General Electric investor big time in energy in Turkey!

Paying a visit next week to Turkey is U.S. Secretary of Energy Ernest Moniz, who will be bringing along with him in his briefcase a major investment and strategic partnership agreement.

General Electric investor big time in energy in Turkey!

Turkey continues to be the address for investments for some of the world’s largest mega companies. Paying a visit next week to Turkey is U.S. Secretary of Energy Ernest Moniz, who will be bringing along with him in his briefcase a major investment and strategic partnership agreement. Within this framework, U.S. energy giants General Electric (GE) will be making an over five billion dollar investment in building a 3,000 megawatt wind power plant. The scope of this investment is larger than the current wind energy power plants in operation in all of Turkey.

GE plans to establish a wind energy turbine factory in Turkey. The most critical factor in this agreement consists of the transfer of technology to Turkey. Turkey, which is currently experiencing the fastest rise in electricity consumption in the world, second to China, is anticipated to have doubled its electricity consumption by 2023. This translates to a foreseeable nearly 300 billion-dollar investment in the electricity arena. Within this context, in addition to nuclear and solar power and domestic coal, a 30 billion dollar investment is planned to produce 20,000 megawatts of power wind energy.

GE TO SET UP A WIND TURBINE FACTORY

With investments in the energy, health services, transporting and infrastructure arenas, General Electric is defined as being a technology, services and finance firm.
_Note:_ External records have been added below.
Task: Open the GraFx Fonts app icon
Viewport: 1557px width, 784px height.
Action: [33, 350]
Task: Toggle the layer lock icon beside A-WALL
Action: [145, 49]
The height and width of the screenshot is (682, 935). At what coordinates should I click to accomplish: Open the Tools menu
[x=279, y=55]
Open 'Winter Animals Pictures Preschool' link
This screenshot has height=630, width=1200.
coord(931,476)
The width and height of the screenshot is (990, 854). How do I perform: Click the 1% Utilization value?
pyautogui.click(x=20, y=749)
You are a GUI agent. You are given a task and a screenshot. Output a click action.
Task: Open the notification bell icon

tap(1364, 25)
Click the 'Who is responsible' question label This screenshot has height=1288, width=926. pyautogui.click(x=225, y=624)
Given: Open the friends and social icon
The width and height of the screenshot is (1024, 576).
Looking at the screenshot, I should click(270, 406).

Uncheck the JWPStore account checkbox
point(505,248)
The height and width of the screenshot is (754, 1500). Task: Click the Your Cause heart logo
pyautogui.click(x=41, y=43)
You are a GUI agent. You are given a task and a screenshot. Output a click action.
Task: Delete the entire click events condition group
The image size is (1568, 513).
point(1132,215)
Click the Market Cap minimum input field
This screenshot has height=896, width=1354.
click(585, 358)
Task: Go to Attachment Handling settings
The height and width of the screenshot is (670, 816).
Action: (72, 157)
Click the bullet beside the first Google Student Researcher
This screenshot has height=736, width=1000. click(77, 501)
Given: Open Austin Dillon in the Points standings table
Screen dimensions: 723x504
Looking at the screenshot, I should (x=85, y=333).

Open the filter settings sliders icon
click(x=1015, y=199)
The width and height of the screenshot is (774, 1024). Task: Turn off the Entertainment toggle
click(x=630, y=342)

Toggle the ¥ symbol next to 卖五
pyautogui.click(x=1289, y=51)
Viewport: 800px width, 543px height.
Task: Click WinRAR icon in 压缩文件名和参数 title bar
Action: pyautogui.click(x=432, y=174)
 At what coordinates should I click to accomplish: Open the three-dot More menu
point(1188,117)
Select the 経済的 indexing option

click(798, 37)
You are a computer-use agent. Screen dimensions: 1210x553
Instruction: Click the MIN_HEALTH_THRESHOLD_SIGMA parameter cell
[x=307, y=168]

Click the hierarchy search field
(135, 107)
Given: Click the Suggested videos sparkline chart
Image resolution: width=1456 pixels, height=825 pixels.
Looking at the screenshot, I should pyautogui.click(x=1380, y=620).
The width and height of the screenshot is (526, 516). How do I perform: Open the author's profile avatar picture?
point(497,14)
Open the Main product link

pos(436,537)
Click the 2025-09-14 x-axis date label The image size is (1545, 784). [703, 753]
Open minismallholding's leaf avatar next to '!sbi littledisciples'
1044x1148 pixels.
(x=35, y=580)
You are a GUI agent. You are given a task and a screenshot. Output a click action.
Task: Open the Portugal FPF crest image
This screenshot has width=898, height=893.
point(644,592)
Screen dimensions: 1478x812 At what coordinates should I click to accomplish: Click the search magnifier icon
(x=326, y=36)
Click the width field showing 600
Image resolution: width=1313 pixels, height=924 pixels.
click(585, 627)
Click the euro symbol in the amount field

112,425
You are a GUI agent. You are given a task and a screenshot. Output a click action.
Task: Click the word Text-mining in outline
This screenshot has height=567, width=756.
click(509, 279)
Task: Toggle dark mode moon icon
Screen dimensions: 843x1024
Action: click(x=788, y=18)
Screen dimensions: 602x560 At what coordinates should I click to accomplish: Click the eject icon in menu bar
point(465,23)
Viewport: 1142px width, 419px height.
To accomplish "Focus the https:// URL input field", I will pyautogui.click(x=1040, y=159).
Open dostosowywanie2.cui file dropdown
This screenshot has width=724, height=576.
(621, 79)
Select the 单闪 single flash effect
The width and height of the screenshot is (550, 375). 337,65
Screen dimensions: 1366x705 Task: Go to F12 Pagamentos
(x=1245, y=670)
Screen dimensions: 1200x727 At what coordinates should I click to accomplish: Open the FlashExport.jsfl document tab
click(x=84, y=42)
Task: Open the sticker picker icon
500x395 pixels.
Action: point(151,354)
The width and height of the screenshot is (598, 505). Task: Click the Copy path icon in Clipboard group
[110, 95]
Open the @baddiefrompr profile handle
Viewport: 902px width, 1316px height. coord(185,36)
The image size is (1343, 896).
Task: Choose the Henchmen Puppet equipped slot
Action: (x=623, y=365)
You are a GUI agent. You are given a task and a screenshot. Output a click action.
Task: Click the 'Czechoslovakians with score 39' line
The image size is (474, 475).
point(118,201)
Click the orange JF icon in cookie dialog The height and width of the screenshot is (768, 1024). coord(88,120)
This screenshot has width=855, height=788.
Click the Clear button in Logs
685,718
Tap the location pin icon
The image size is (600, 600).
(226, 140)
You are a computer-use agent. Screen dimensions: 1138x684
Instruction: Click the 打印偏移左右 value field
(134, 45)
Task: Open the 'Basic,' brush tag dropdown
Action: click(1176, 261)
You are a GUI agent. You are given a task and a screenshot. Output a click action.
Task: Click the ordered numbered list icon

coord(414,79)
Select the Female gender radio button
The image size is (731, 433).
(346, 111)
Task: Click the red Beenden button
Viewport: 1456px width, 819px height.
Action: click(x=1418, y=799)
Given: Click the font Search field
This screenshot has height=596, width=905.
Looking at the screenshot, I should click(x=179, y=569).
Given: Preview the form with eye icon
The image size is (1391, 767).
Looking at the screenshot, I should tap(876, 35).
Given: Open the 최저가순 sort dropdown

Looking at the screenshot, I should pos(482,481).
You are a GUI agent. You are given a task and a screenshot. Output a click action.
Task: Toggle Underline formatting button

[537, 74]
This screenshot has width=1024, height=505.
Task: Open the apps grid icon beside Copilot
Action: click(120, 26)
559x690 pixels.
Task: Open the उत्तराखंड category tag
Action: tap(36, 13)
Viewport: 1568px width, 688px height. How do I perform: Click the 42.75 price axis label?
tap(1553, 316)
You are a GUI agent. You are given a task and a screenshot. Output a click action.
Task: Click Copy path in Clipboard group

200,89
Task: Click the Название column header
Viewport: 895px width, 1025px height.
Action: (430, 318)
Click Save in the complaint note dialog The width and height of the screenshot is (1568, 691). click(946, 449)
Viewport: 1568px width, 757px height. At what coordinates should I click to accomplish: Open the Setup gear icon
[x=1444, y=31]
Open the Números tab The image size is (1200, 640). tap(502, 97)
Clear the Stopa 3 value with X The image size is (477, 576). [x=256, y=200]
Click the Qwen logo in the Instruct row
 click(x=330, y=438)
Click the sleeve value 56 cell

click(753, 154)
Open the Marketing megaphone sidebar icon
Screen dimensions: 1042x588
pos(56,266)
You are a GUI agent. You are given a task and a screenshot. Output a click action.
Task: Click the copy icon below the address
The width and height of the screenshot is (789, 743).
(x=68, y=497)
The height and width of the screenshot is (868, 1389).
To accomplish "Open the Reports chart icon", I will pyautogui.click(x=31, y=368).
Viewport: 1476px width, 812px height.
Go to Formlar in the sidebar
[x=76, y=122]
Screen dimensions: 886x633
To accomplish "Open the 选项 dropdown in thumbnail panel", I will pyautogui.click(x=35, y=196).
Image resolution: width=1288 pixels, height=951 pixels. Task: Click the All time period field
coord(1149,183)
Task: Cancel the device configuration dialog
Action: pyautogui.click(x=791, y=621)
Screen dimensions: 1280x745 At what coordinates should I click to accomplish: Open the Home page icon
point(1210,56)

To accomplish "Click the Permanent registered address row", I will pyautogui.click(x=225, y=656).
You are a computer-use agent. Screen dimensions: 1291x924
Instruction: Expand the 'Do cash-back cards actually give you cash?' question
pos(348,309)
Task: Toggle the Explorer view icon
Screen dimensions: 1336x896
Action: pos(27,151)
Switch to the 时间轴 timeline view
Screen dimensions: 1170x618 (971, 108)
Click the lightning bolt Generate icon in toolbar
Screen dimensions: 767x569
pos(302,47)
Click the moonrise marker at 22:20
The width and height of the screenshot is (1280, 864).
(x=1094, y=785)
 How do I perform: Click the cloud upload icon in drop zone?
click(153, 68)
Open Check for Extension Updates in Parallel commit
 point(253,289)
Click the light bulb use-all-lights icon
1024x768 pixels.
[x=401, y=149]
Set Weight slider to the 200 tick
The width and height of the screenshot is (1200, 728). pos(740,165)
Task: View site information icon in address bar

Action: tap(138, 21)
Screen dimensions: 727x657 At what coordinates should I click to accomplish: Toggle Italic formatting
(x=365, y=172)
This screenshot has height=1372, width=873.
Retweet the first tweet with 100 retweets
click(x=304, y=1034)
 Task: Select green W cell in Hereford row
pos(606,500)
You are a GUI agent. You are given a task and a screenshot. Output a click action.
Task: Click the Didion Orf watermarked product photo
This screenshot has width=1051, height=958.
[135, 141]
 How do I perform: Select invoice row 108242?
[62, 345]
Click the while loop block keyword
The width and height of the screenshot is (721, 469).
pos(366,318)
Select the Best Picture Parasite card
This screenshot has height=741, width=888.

With operations in over 100 countries, the firm provides employment opportunities for nearly 300,000. The company, which sold the 18.6 percent share it maintained in Garanti Bank to the Spanish bank BBVA for 3.78 billion dollars, has since signed on to a number of energy investments. As per this agreement, GE will be setting up a wind energy turbine factory in Turkey of the likes only owned by a few select nations.